SOURCE EXCERPT

________________________

PNoy would tell us afterwards that the meeting had a rocky start and it took a while for them to begin talking openly about how they looked at the negotiations, about their hopes and wishes for peace. Indeed, no negotiations happened in the hotel room in Narita. No secret offers or promises were made. But the MILF leadership would later declare that that meeting with PNoy turned the tide for them. They saw a President that would take a risk for the peace process, one they could trust would implement whatever government committed on the peace table.
Still, the talks did not go easily after that. It would take another six months before the Panels concluded the Ten Points of Decision and another eight months before the Framework Agreement on the Bangsamoro, or FAB, was signed. More than two years would pass after Narita before the CAB was completed. But the temper had changed on the table. As MILF chief negotiator Mohagher Iqbal put it: “We were no longer adversaries on the table. We had become problem-solvers, jointly looking for solutions to overcome our differences.” The issues were not instantly resolved but there was now trust on the table and, at no point afterwards, did any side threaten to leave the table, even when the problems seemed insurmountable.
Third story: The Parties signed the Framework Agreement on the Bangsamoro, or FAB, in October, 2012. As indicated by the title, the FAB laid out the basic frame or outline of the comprehensive political settlement being negotiated by the Parties. The details would still need to be worked out through future Annexes which, upon completion, would comprise the Comprehensive Agreement on the Bangsamoro, or the CAB.
The Panels were holding their 13th Formal Meeting in Kuala Lumpur on October 2-7, 2012, when I received a call from Marvic, relaying the good news that the FAB was almost complete and that it would be possible for the document to be signed within the following week. The President, of course, needed to see and clear the final document before the GPH Panel could sign off on it. Negotiating the final points of the agreement would still take up to the late evening of October 6, a Saturday.
I met with the President at his Bahay Pangarap residence, starting at11:00 PM. We were joined by the communications team, led by Secs Edwin[8] and Ricky,[9] together with DILG Sec Mar.[10] The President scrutinized the print-out of the latest draft and needed to clarify some last questions with Marvic in Kuala Lumpur. We got Marvic on the phone – no Zoom technology yet then. It turned out that there was still a remaining question about the right preposition to use in one of the provisions: should it be “in” or “of” the Bangsamoro? PNoy proposed: why not “for” the Bangsamoro? And so it was that the last word that went into the FAB came from PNoy.
It was already Sunday when we left Bahay Pangarap at around 2:30 AM, after settling the plans for the public announcement of the FAB. Determined not to have a repeat of the uproar caused by the MOA-AD, the President decided that he would make the announcement himself, even before the panels returned to Manila and before any untoward speculations about the agreement could arise. The panels were scheduled to hold their closing session that Sunday, returning home that same evening. This meant that the President would have to make the announcement on Sunday afternoon, with the panels watching the event on television from Kuala Lumpur.

________________________

RECORDED DATA

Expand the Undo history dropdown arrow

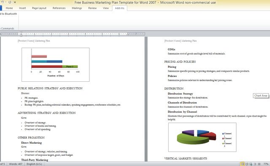click(x=5, y=2)
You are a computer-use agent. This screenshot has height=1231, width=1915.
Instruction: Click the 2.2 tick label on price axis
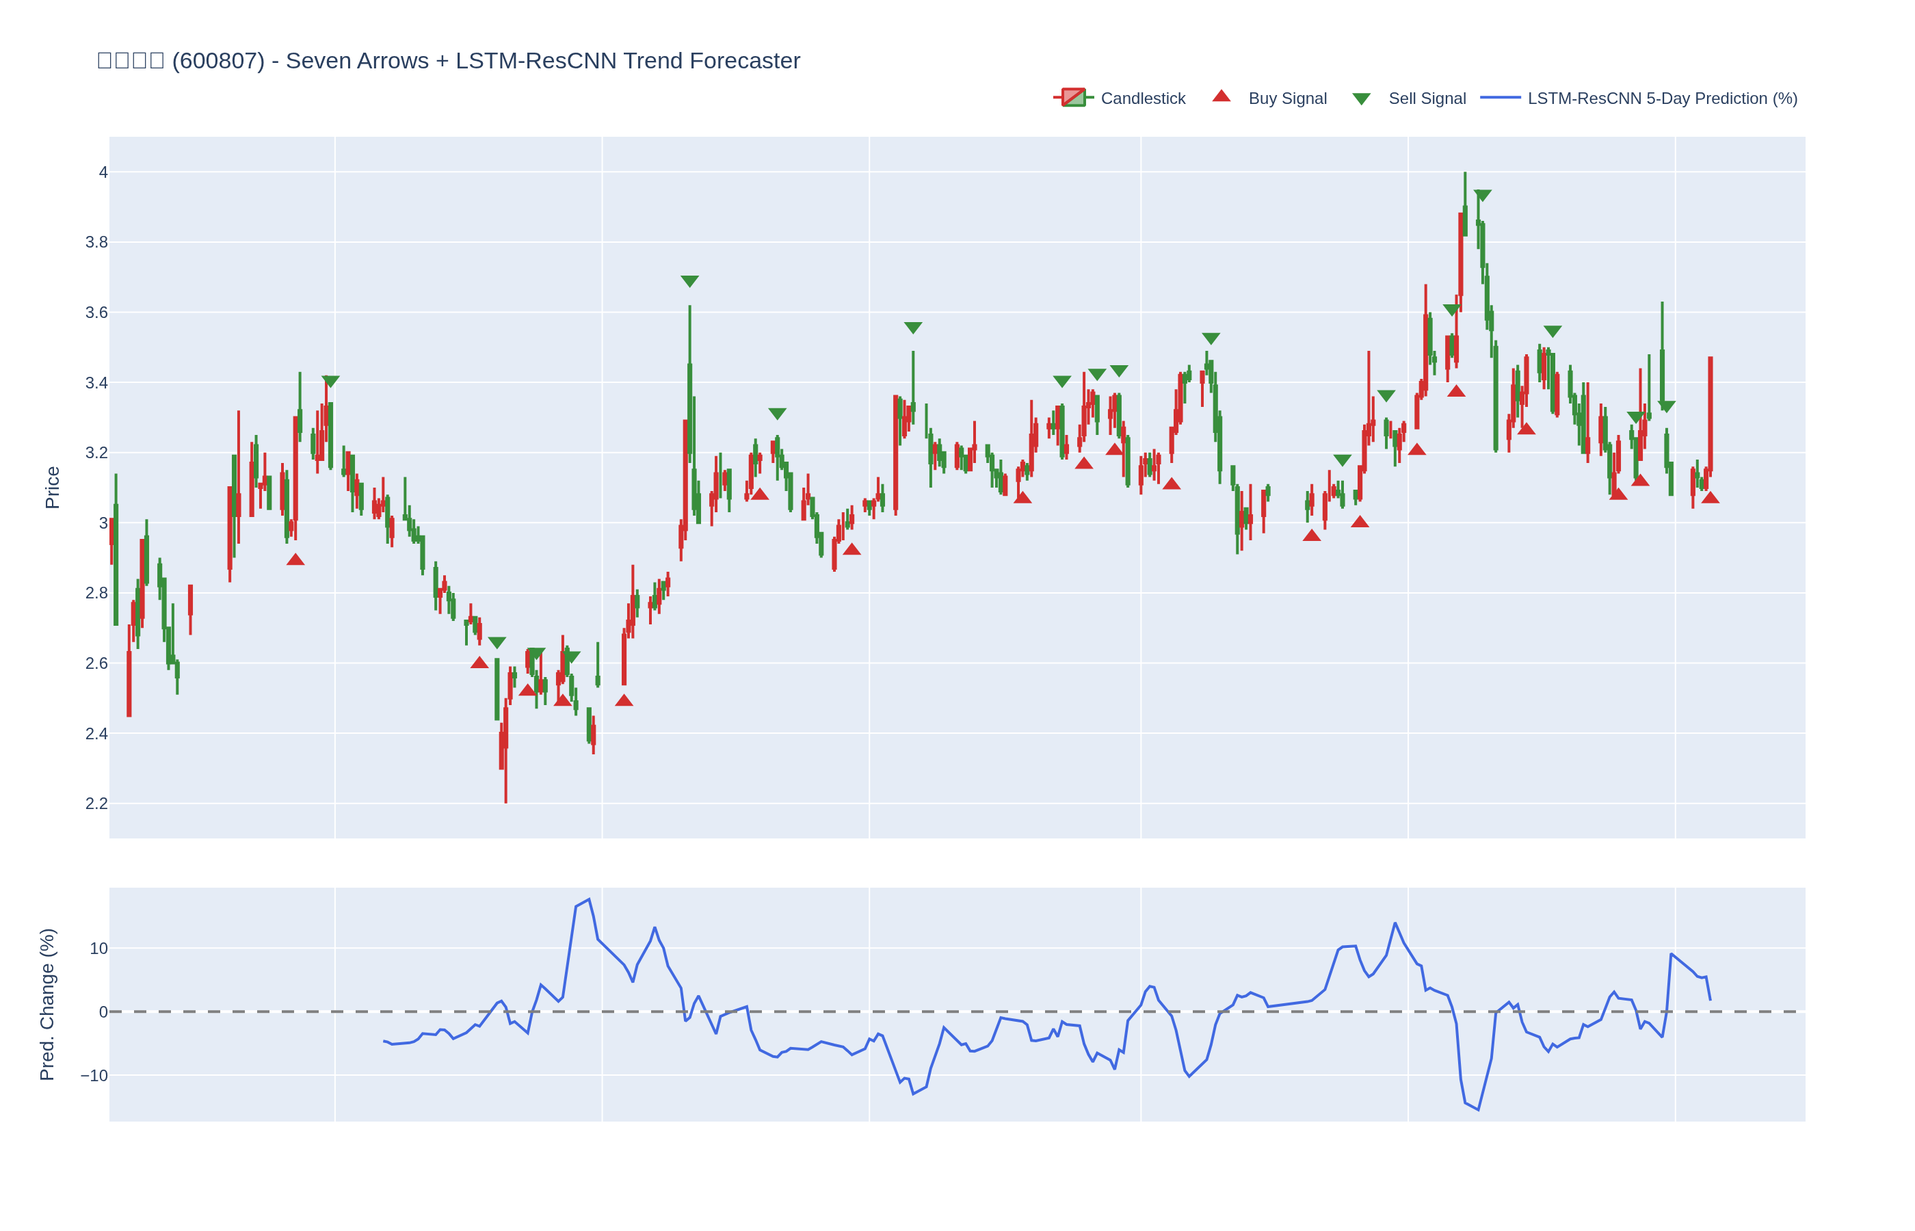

________________________

GOALS
• a. List every agreement or document that the peace-process account names by title or acronym.
• b. For each statement, answer yes or no according to the peace-process account, and quote the words that decide it.
(i) Secret offers were made during the meeting in the hotel room in Narita.
(ii) The FAB was signed in October 2012.
(iii) The President proposed the preposition "of" for the disputed provision.
• c. Repeat the passage of the peace-process account that begins at the words "It was already" and stops after "from Kuala Lumpur.".

RESPONSES IN ORDER
• a.
- Ten Points of Decision
- Framework Agreement on the Bangsamoro (FAB)
- Comprehensive Agreement on the Bangsamoro (CAB)
- MOA-AD

• b.
(i) No: "No secret offers or promises were made."
(ii) Yes: "The Parties signed the Framework Agreement on the Bangsamoro, or FAB, in October, 2012."
(iii) No: "PNoy proposed: why not “for” the Bangsamoro?"

• c.
It was already Sunday when we left Bahay Pangarap at around 2:30 AM, after settling the plans for the public announcement of the FAB. Determined not to have a repeat of the uproar caused by the MOA-AD, the President decided that he would make the announcement himself, even before the panels returned to Manila and before any untoward speculations about the agreement could arise. The panels were scheduled to hold their closing session that Sunday, returning home that same evening. This meant that the President would have to make the announcement on Sunday afternoon, with the panels watching the event on television from Kuala Lumpur.